Análise sobre verbas para catástrofes climáticas no Brasil

O Brasil enfrenta um desafio significativo na alocação de verbas para catástrofes climáticas, conforme análise de Miguel Daúd. Ele destaca que o orçamento da União de 2025 prevê apenas R$ 1,7 bilhões para um fundo de catástrofes, enquanto as emendas parlamentares deste ano somam R$ 64 bilhões, evidenciando uma discrepância alarmante na destinação de recursos.
Desigualdade na destinação de recursos
Daúd ressalta que a diferença entre os valores destinados às emendas parlamentares e ao fundo de catástrofes é quase 40 vezes maior. Ele menciona que, até o momento, foram investidos cerca de R$ 14 bilhões na reconstrução do Rio Grande do Sul, que ainda necessita de mais recursos para ajudar a população e os produtores rurais endividados.
Crítica à gestão de recursos
- 94% da arrecadação do Brasil é destinada a despesas obrigatórias.
- Os parlamentares frequentemente priorizam emendas que atendem a interesses eleitorais.
- A falta de um seguro agrícola agrava a situação dos produtores rurais.
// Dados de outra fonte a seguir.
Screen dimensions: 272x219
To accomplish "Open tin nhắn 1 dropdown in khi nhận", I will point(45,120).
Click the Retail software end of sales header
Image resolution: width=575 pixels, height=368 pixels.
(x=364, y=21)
Consequências das mudanças climáticas
O especialista alerta que o Brasil está cada vez mais sujeito a eventos climáticos extremos, como secas e chuvas intensas, especialmente no Rio Grande do Sul. Ele enfatiza a necessidade de um compromisso mais sério dos parlamentares com a destinação de recursos que realmente atendam às necessidades da população afetada.